%%

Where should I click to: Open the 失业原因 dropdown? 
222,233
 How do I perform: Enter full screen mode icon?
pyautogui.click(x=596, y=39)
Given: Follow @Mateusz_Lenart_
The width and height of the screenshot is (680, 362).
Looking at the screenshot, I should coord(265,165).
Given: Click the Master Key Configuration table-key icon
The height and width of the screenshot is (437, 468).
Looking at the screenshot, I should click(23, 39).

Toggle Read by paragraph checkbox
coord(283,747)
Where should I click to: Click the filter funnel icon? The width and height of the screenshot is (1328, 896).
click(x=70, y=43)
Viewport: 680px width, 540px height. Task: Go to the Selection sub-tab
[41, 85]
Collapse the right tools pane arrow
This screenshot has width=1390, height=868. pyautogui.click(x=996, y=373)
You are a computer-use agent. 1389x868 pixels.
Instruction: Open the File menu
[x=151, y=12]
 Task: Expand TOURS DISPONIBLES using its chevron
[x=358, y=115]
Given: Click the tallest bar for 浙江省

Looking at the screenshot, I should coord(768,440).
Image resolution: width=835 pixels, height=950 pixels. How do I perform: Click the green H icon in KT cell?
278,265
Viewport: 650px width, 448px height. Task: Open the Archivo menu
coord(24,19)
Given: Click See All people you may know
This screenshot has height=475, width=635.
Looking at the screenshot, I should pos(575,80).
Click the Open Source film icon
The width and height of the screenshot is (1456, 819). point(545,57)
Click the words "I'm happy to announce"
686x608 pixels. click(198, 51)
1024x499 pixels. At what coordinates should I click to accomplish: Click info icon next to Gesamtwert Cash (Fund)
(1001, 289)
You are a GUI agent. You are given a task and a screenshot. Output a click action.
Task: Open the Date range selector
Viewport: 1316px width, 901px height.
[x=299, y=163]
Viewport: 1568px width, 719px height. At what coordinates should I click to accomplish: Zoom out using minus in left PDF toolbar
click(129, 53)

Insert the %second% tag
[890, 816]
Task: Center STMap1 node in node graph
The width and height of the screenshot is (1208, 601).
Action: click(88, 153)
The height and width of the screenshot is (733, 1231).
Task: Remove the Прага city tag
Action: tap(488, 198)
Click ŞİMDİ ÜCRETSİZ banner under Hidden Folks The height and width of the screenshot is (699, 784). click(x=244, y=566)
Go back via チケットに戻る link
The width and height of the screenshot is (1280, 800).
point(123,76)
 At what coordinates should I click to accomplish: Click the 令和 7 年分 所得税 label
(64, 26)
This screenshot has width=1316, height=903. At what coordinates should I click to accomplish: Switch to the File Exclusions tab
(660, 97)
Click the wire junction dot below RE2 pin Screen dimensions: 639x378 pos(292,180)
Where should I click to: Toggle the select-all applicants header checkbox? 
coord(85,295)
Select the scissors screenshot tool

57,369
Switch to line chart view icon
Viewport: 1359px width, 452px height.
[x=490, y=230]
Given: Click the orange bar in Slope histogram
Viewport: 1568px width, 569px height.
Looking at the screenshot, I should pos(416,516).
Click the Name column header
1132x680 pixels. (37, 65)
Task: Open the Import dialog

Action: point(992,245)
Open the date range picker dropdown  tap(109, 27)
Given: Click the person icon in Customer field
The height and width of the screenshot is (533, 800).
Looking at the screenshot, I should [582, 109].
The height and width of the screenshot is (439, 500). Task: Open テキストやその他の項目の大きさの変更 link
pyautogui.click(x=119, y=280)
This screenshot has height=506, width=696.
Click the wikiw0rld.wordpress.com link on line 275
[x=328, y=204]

%%

▸ Your instructions
Copy every one of the rows above word for word, leaving nothing out and changing nothing.

▸ Output for this task
Where should I click to: Open the 失业原因 dropdown? 
222,233
 How do I perform: Enter full screen mode icon?
pyautogui.click(x=596, y=39)
Given: Follow @Mateusz_Lenart_
The width and height of the screenshot is (680, 362).
Looking at the screenshot, I should coord(265,165).
Given: Click the Master Key Configuration table-key icon
The height and width of the screenshot is (437, 468).
Looking at the screenshot, I should click(23, 39).

Toggle Read by paragraph checkbox
coord(283,747)
Where should I click to: Click the filter funnel icon? The width and height of the screenshot is (1328, 896).
click(x=70, y=43)
Viewport: 680px width, 540px height. Task: Go to the Selection sub-tab
[41, 85]
Collapse the right tools pane arrow
This screenshot has width=1390, height=868. pyautogui.click(x=996, y=373)
You are a computer-use agent. 1389x868 pixels.
Instruction: Open the File menu
[x=151, y=12]
 Task: Expand TOURS DISPONIBLES using its chevron
[x=358, y=115]
Given: Click the tallest bar for 浙江省

Looking at the screenshot, I should coord(768,440).
Image resolution: width=835 pixels, height=950 pixels. How do I perform: Click the green H icon in KT cell?
278,265
Viewport: 650px width, 448px height. Task: Open the Archivo menu
coord(24,19)
Given: Click See All people you may know
This screenshot has height=475, width=635.
Looking at the screenshot, I should pos(575,80).
Click the Open Source film icon
The width and height of the screenshot is (1456, 819). point(545,57)
Click the words "I'm happy to announce"
686x608 pixels. click(198, 51)
1024x499 pixels. At what coordinates should I click to accomplish: Click info icon next to Gesamtwert Cash (Fund)
(1001, 289)
You are a GUI agent. You are given a task and a screenshot. Output a click action.
Task: Open the Date range selector
Viewport: 1316px width, 901px height.
[x=299, y=163]
Viewport: 1568px width, 719px height. At what coordinates should I click to accomplish: Zoom out using minus in left PDF toolbar
click(129, 53)

Insert the %second% tag
[890, 816]
Task: Center STMap1 node in node graph
The width and height of the screenshot is (1208, 601).
Action: click(88, 153)
The height and width of the screenshot is (733, 1231).
Task: Remove the Прага city tag
Action: tap(488, 198)
Click ŞİMDİ ÜCRETSİZ banner under Hidden Folks The height and width of the screenshot is (699, 784). click(x=244, y=566)
Go back via チケットに戻る link
The width and height of the screenshot is (1280, 800).
point(123,76)
 At what coordinates should I click to accomplish: Click the 令和 7 年分 所得税 label
(64, 26)
This screenshot has width=1316, height=903. At what coordinates should I click to accomplish: Switch to the File Exclusions tab
(660, 97)
Click the wire junction dot below RE2 pin Screen dimensions: 639x378 pos(292,180)
Where should I click to: Toggle the select-all applicants header checkbox? 
coord(85,295)
Select the scissors screenshot tool

57,369
Switch to line chart view icon
Viewport: 1359px width, 452px height.
[x=490, y=230]
Given: Click the orange bar in Slope histogram
Viewport: 1568px width, 569px height.
Looking at the screenshot, I should pos(416,516).
Click the Name column header
1132x680 pixels. (37, 65)
Task: Open the Import dialog

Action: point(992,245)
Open the date range picker dropdown  tap(109, 27)
Given: Click the person icon in Customer field
The height and width of the screenshot is (533, 800).
Looking at the screenshot, I should [582, 109].
The height and width of the screenshot is (439, 500). Task: Open テキストやその他の項目の大きさの変更 link
pyautogui.click(x=119, y=280)
This screenshot has height=506, width=696.
Click the wikiw0rld.wordpress.com link on line 275
[x=328, y=204]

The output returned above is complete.